Kasten und Günther illustrieren das Porträt ihres "Antihelden" mit zeitgenössischen Dokumentaraufnahmen und heutigen Bildern der Schauplätze seines Lebens, lassen die Ehefrauen Hildegard und Renate zu Wort kommen und vor allem seine beiden Töchter. Barbara, als Schriftstellerin 1980 mit einem Buch in Opposition zum Vater, zeigt heute Verständnis und hält vieles von ihm noch für spielbar, aber "kein Regisseur traut sich". Die von ihr nicht genannte Ausnahme ist Frank Castorf mit einer Inszenierung der Rheinischen Rebellen 1992 in der Berliner Volksbühne. Franziska, Schauspielerin, bekennt, viel vom Vater gelernt zu haben und nennt ihn einen "hohen Idealisten", der "mehr Irrtümer gebraucht habe als andere Menschen".
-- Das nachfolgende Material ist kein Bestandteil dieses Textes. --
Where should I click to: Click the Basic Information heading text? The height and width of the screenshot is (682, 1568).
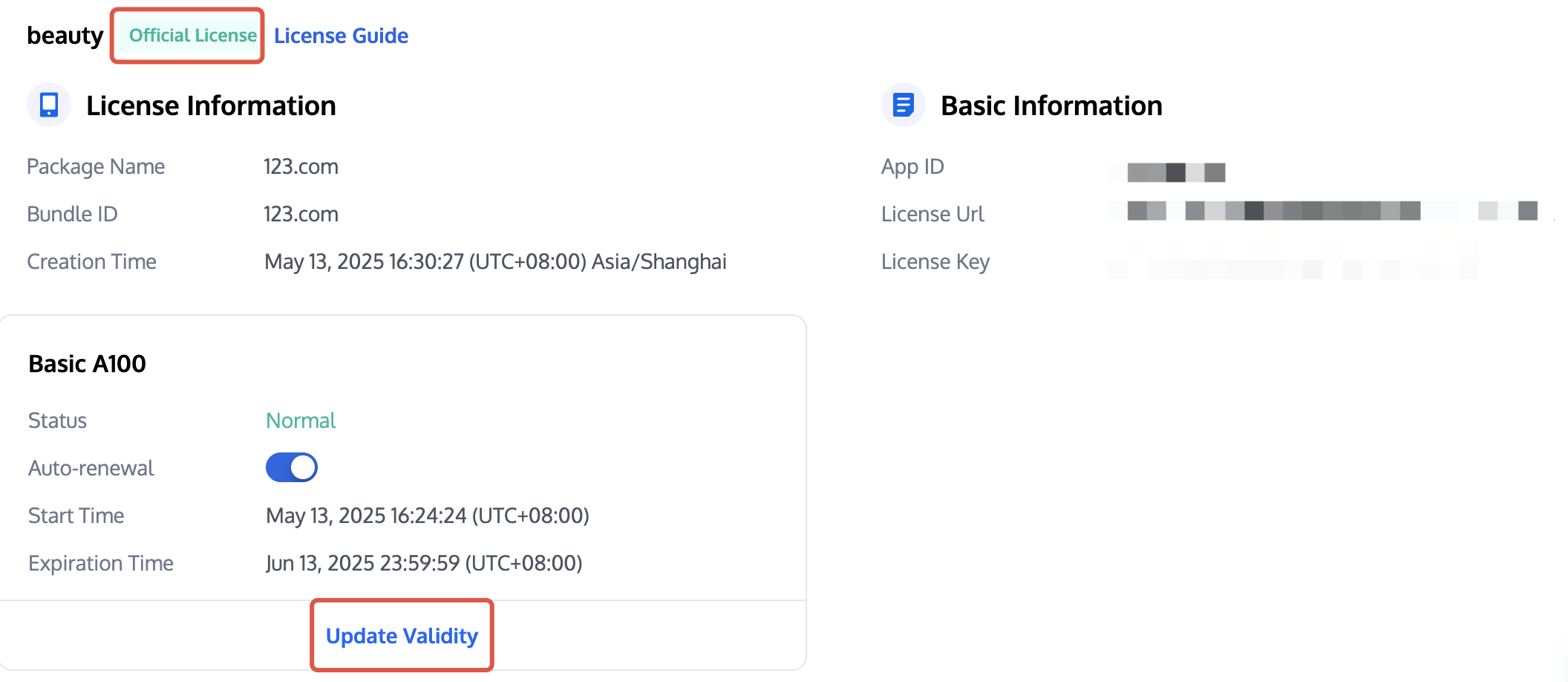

Beider "Schlussworte" weisen über den Film hinaus und geben ihm exemplarische Bedeutung. Barbara meint, man könne in beiden (deutschen) Ländern nichts mit gebrochenen Menschen anfangen und habe ein gebrochenes Verhältnis zum Scheitern, das nicht als zum Leben gehörig empfunden werde, und Franziska hält das chaotische Leben ihres Vaters für "ein Jahrhundertschicksal, aus dem man viel lernen könnte".